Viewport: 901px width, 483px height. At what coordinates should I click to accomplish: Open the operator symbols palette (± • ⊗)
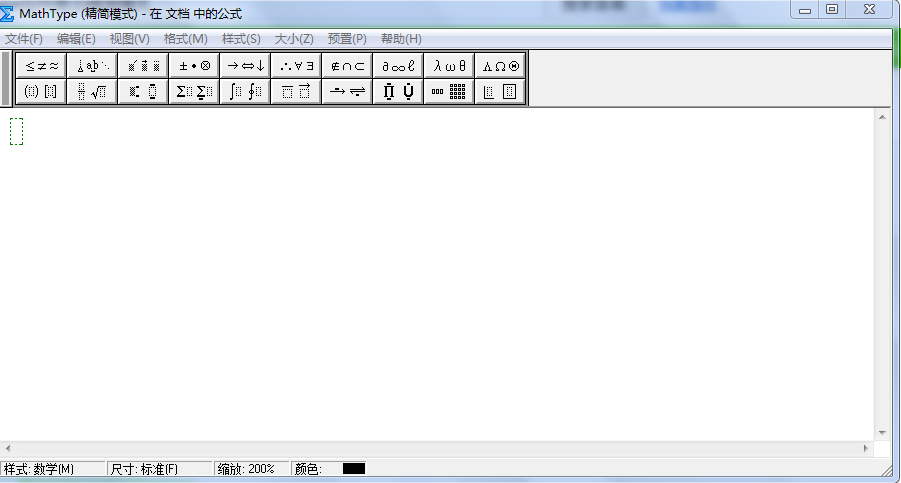tap(194, 66)
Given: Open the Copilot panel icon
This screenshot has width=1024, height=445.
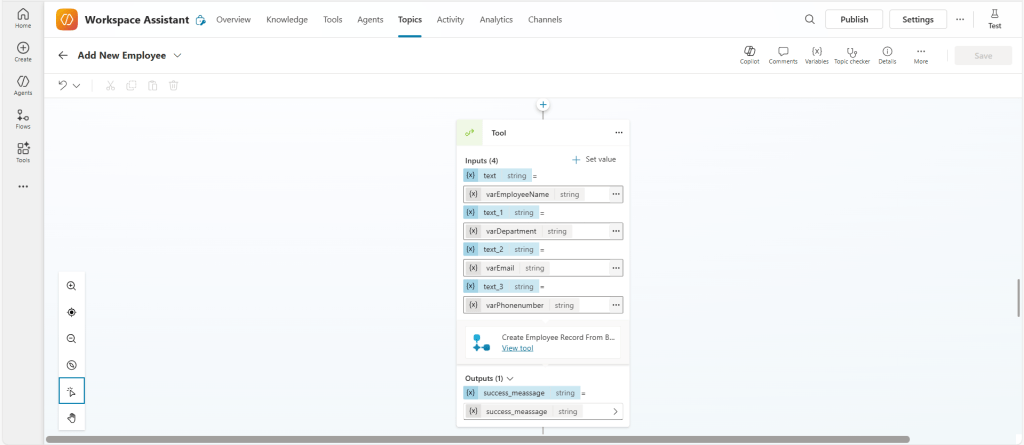Looking at the screenshot, I should pyautogui.click(x=749, y=54).
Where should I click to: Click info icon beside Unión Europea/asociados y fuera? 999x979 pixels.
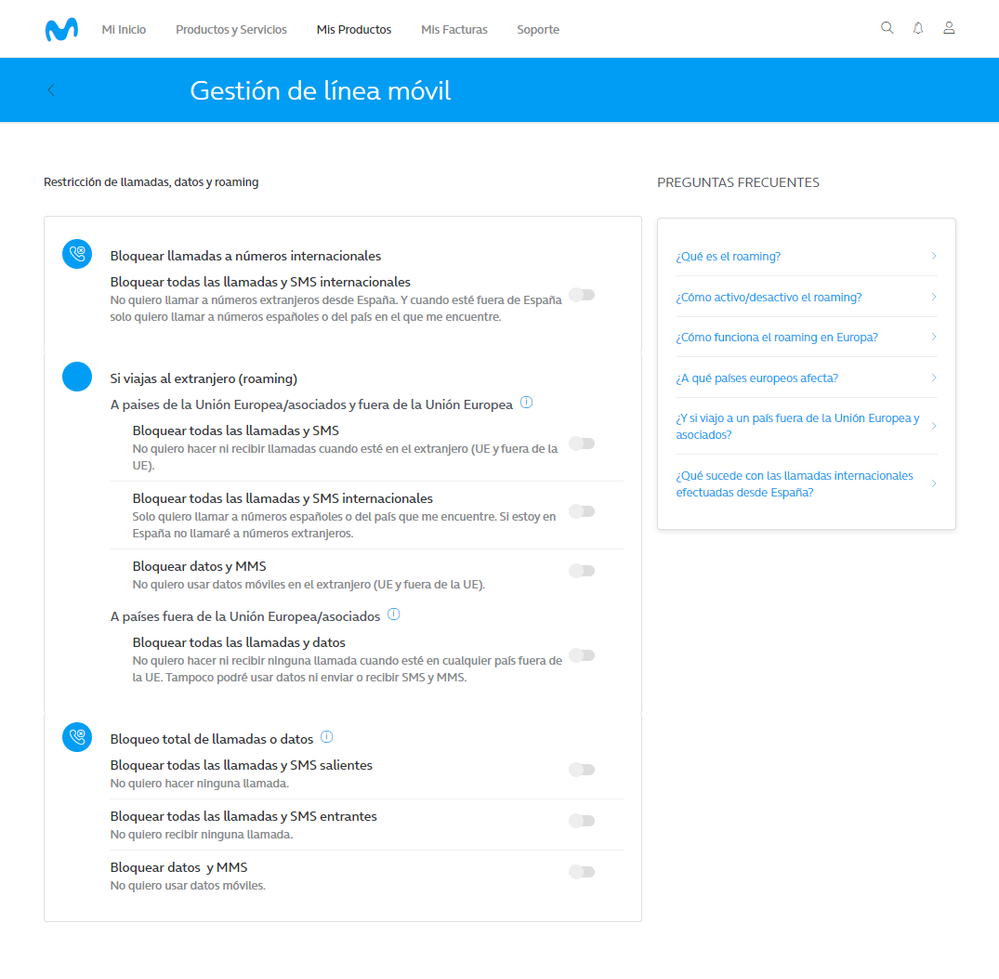[527, 403]
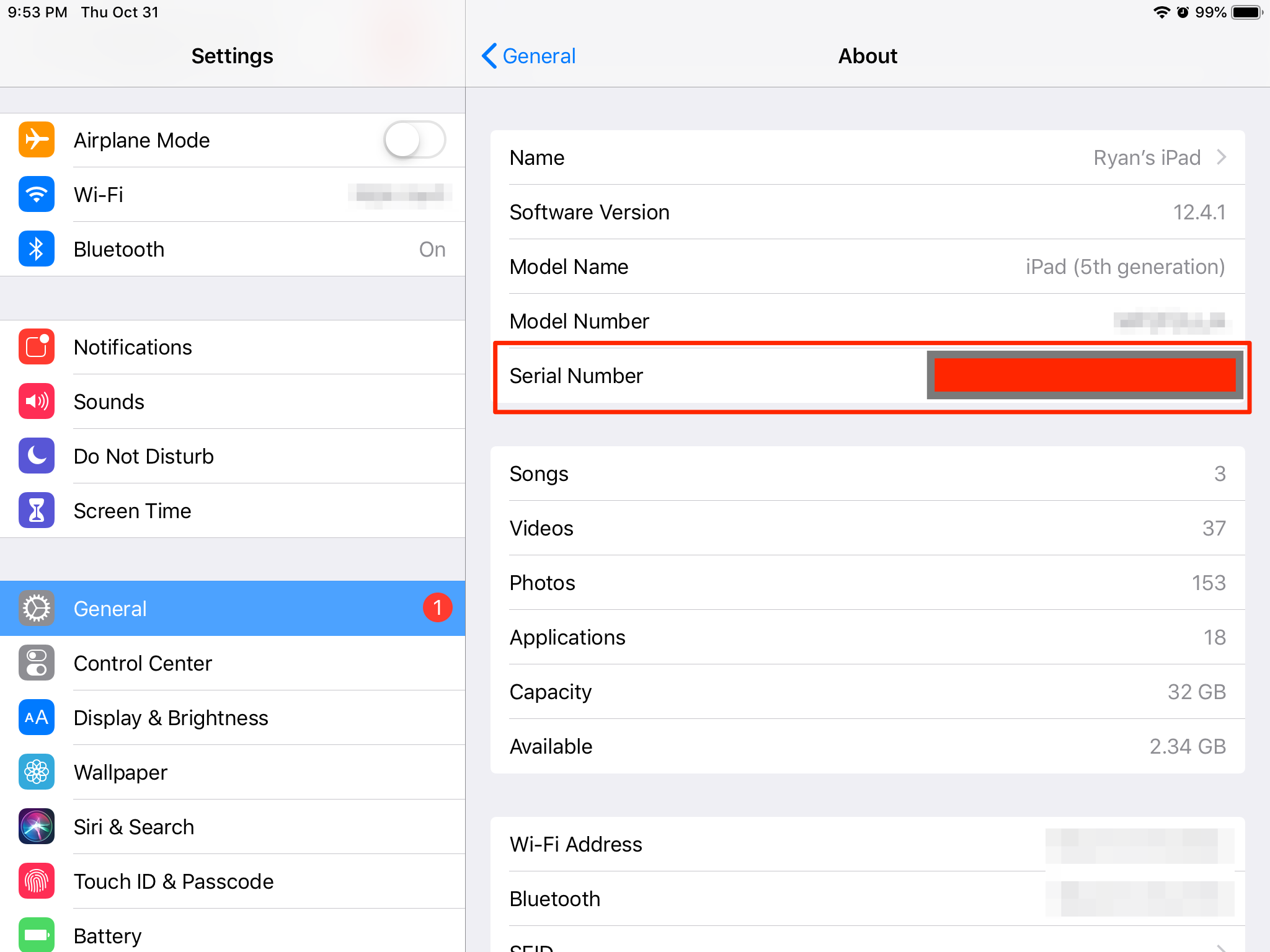The height and width of the screenshot is (952, 1270).
Task: Tap the Sounds speaker icon
Action: (37, 402)
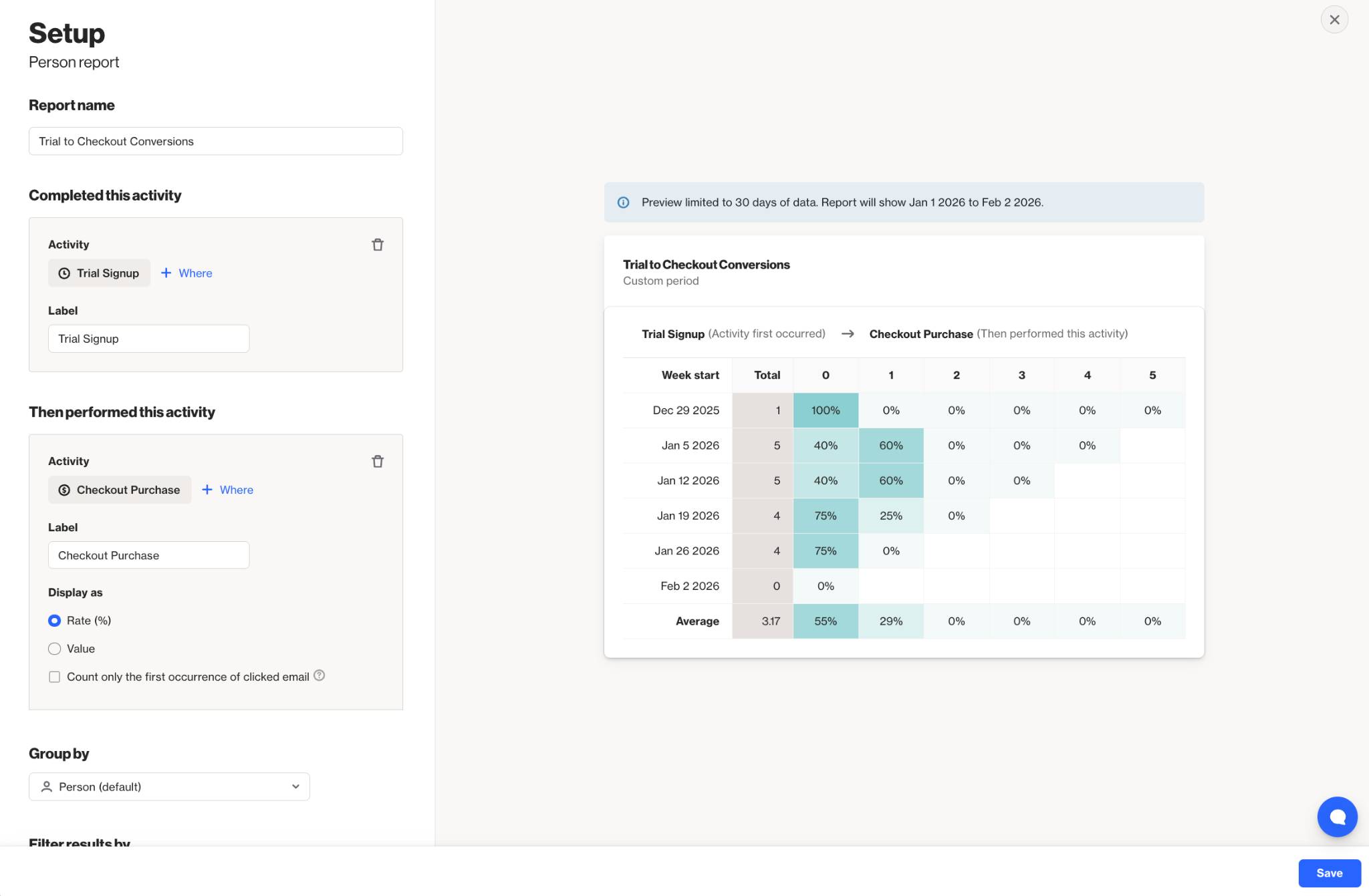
===============
▸ Problem details
Render all of the material above as a JSON array of strings, one string per line, skipping blank lines and leaving out the pictures.

▸ Solved exercise
[
  "Viewport: 901px width, 483px height. At what coordinates should I click to accomplish: Open the operator symbols palette (± • ⊗)",
  "tap(194, 66)",
  "Given: Open the Copilot panel icon",
  "This screenshot has width=1024, height=445.",
  "Looking at the screenshot, I should pyautogui.click(x=749, y=54).",
  "Where should I click to: Click info icon beside Unión Europea/asociados y fuera? 999x979 pixels.",
  "[527, 403]",
  "The height and width of the screenshot is (952, 1270).",
  "Task: Tap the Sounds speaker icon",
  "Action: (37, 402)"
]